Notebook for generating the samples for the GNN model.
For each dataset, the final output is the Dataset.dat file needed by the GNN model.

In [None]:
from functions import get_tuples, export_tuples, geometry_to_graph_analysis
from paths import paths
from constants import VORONOI_TOLERANCE, CORDERO, FG_RAW_GROUPS, CORDERO_ORIGINAL

# Create graph representations

Here we are performing the conversion of the molecule/adsorption geometries into a graph data structure. The final graphs are stored in a text format that contains all the information needed to generate the graph objects in a suitbale Pytorch geometric format. The conversion to PyG suitable format is performed within the HetGraphDataset class.

In [None]:
bad_samples = 0
tot_samples = 0
print("VORONOI TOLERANCE = {} Angstrom".format(VORONOI_TOLERANCE))
for dataset in FG_RAW_GROUPS:
    my_tuple = get_tuples(dataset, VORONOI_TOLERANCE, CORDERO)
    export_tuples(paths[dataset]['dataset'], my_tuple)
    x = geometry_to_graph_analysis(dataset)
    if dataset[:3] != "gas":
        bad_samples += x[0]
        tot_samples += x[2]
print("Voronoi tolerance: {} Angstrom".format(VORONOI_TOLERANCE))
print("Bad samples: {}".format(bad_samples))
print("Total samples: {}".format(tot_samples))
print("Percentage of bad samples: {:.2f}%".format(bad_samples * 100/tot_samples))

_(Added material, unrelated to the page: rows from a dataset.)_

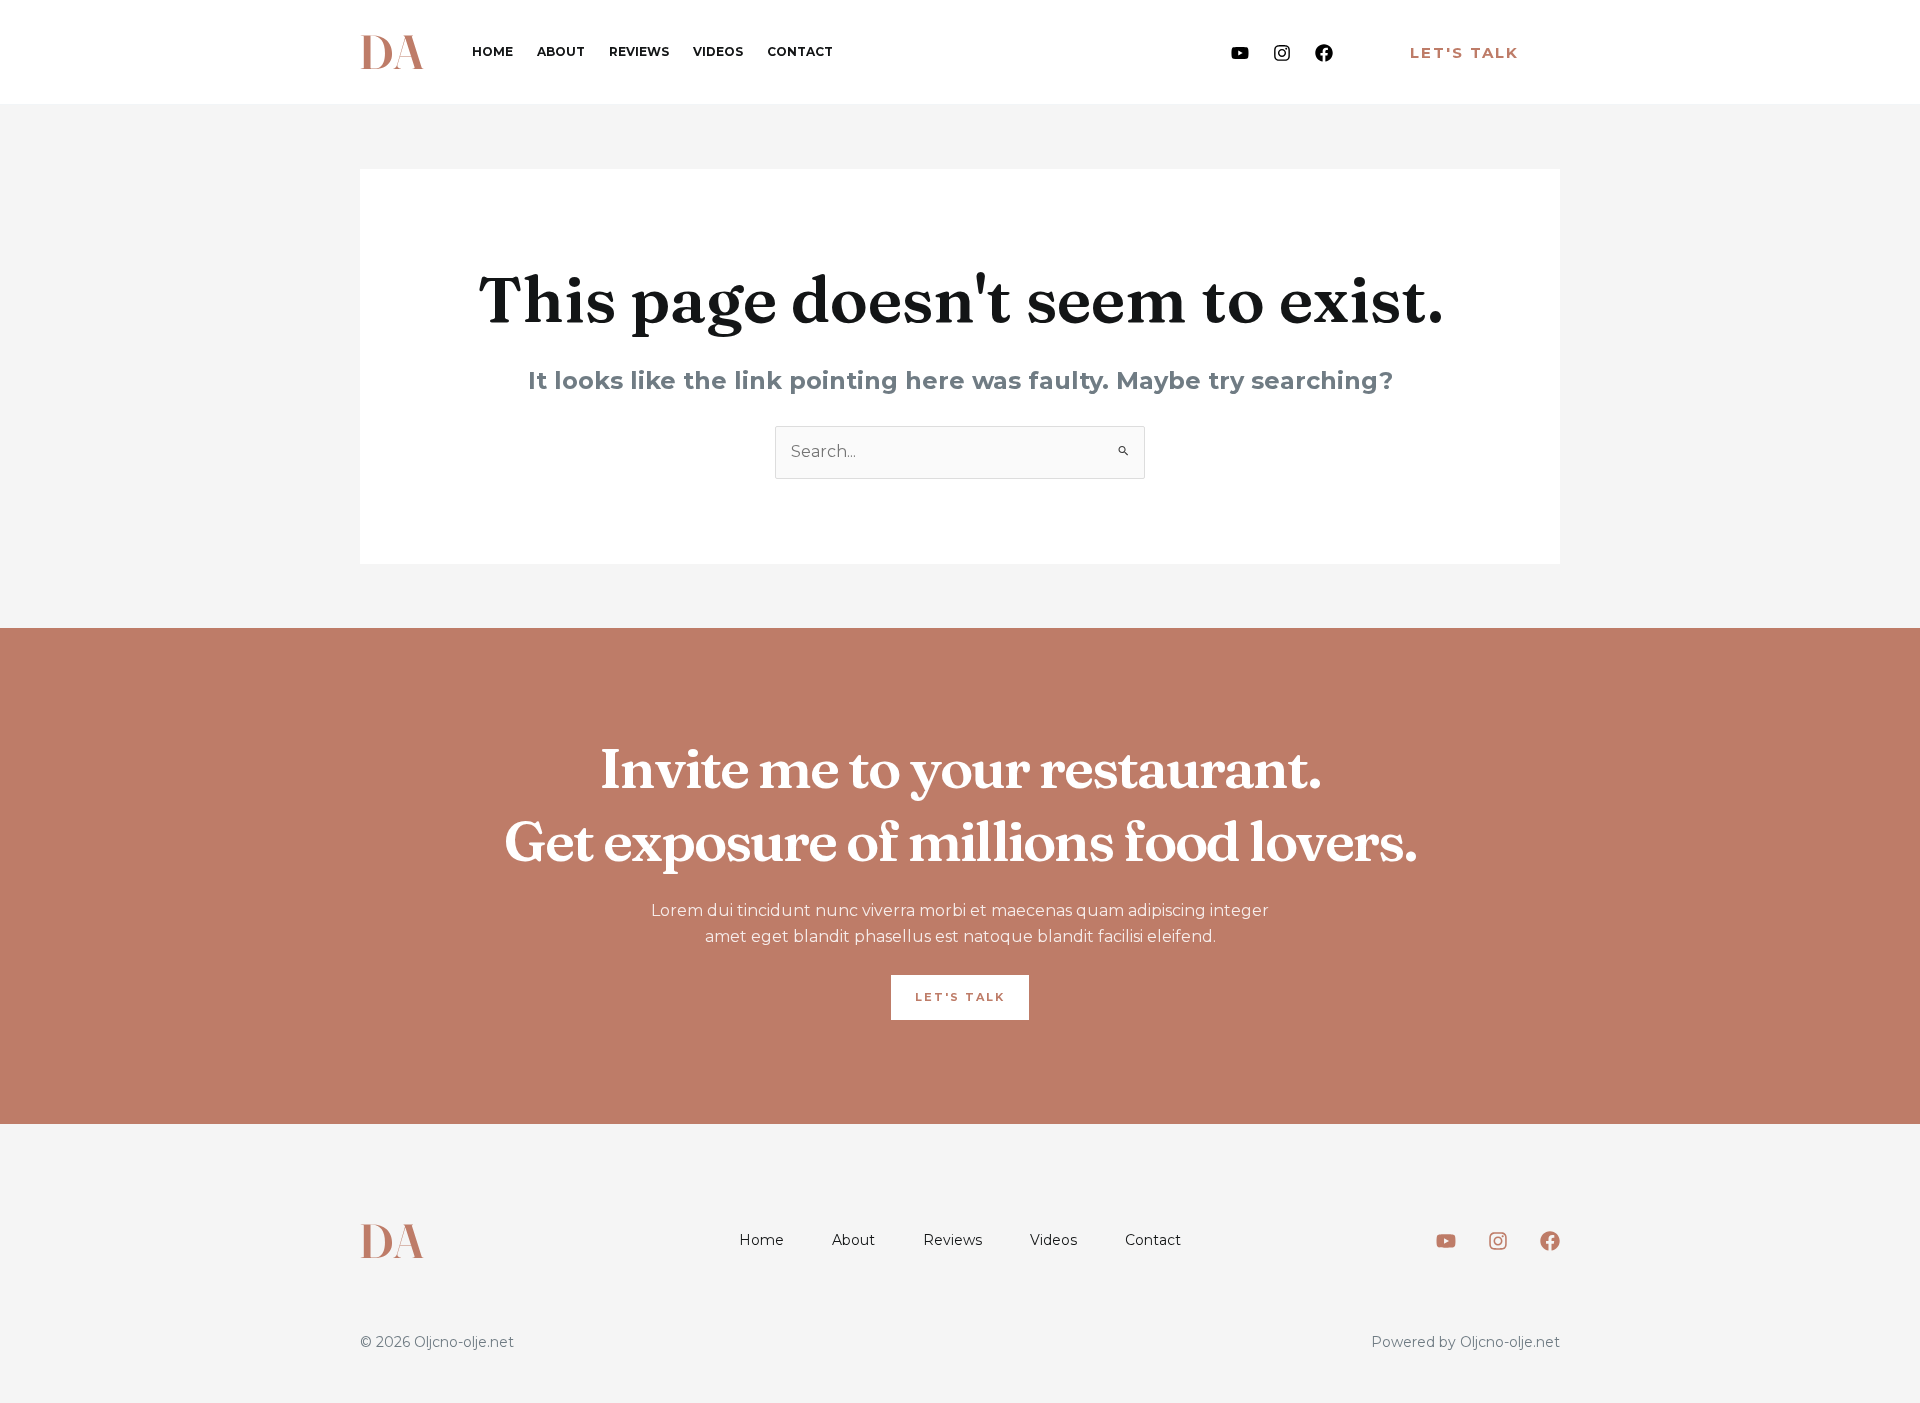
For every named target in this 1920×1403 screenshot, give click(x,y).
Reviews (639, 51)
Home (492, 51)
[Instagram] (1282, 53)
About (561, 51)
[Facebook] (1324, 53)
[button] (1464, 52)
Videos (718, 51)
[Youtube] (1240, 53)
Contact (800, 51)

## Sensitivity analysis of the bad representations wrt Voronoi tolerance parameter

In [None]:
voronoi_array = [0, 0.25, 0.5, 0.75, 1.0]
bad_representations_array = []
tot_representations_array = []
for i in range(len(voronoi_array)):
    bad_samples = 0
    tot_samples = 0
    V = voronoi_array[i]
    for dataset in FG_RAW_GROUPS:
        my_tuple = get_tuples(dataset, V, CORDERO_ORIGINAL)
        export_tuples(paths[dataset]['dataset'], my_tuple)
        x = geometry_to_graph_analysis(dataset)
        if dataset[:3] != "gas":
            bad_samples += x[0]
            tot_samples += x[2]
    bad_representations_array.append(bad_samples)
    tot_representations_array.append(tot_samples)
    

In [None]:
print(bad_representations_array)
print(tot_representations_array)


In [None]:
import matplotlib.pyplot as plt

In [None]:
plt.plot(voronoi_array, bad_representations_array)
plt.xlabel("Voronoi tolerance")
plt.ylabel("Bad representations")
plt.title("Missing M-A connections")